Your task:
Copy the data word for word, from its first line up to and including the line that contains "(x=86, y=217)".

Data supplied:
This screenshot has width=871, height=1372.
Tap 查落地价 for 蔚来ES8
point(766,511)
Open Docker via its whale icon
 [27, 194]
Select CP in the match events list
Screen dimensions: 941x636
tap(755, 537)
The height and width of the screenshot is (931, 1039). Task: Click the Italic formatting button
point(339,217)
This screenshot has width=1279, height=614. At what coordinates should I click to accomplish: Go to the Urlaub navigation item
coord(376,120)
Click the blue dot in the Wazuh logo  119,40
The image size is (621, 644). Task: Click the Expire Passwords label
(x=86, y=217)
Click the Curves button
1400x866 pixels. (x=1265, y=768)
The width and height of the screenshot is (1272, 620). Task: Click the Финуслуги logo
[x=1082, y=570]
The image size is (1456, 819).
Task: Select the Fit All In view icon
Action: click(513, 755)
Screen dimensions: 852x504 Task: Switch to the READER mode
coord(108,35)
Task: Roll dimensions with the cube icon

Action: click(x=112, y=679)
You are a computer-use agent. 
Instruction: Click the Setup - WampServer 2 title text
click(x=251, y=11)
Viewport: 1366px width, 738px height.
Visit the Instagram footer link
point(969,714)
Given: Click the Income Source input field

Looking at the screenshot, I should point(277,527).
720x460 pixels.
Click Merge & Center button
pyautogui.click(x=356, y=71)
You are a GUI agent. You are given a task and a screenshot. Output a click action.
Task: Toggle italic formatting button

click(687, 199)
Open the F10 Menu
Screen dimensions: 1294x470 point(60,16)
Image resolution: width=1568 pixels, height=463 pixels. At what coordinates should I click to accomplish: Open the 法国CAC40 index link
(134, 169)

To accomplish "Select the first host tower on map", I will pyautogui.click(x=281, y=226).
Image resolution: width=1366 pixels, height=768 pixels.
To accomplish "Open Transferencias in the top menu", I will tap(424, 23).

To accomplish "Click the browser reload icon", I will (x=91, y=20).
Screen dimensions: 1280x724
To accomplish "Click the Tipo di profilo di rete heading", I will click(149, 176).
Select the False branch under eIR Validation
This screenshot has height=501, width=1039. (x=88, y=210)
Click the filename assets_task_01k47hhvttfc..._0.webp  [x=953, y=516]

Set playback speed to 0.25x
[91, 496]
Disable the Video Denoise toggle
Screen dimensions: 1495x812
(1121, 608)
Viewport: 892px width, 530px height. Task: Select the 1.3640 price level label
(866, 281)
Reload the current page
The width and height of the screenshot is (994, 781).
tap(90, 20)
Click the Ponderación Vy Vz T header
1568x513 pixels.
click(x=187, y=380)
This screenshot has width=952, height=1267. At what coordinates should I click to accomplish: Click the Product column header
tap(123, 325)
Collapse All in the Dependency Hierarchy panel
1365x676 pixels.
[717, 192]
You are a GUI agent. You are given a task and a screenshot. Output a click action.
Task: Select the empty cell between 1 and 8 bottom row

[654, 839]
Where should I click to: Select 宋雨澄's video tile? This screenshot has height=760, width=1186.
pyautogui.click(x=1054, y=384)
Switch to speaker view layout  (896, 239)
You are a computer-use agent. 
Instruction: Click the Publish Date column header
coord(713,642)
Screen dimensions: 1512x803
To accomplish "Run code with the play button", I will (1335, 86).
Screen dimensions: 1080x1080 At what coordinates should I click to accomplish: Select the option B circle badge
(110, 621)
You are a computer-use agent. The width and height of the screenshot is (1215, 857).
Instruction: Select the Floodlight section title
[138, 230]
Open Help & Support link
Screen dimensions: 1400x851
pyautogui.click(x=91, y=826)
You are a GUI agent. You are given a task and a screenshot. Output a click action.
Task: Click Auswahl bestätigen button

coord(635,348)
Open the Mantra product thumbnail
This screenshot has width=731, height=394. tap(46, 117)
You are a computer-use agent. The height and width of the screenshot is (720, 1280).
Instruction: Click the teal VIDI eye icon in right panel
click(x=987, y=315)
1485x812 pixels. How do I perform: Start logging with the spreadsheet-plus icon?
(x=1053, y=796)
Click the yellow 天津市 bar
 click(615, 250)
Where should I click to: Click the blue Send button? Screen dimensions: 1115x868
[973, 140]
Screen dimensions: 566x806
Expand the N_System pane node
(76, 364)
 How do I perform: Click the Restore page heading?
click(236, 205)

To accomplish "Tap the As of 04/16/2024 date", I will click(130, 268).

Task output:
This screenshot has width=871, height=1372.
Tap 查落地价 for 蔚来ES8
point(766,511)
Open Docker via its whale icon
 [27, 194]
Select CP in the match events list
Screen dimensions: 941x636
tap(755, 537)
The height and width of the screenshot is (931, 1039). Task: Click the Italic formatting button
point(339,217)
This screenshot has width=1279, height=614. At what coordinates should I click to accomplish: Go to the Urlaub navigation item
coord(376,120)
Click the blue dot in the Wazuh logo  119,40
The image size is (621, 644). Task: Click the Expire Passwords label
(x=86, y=217)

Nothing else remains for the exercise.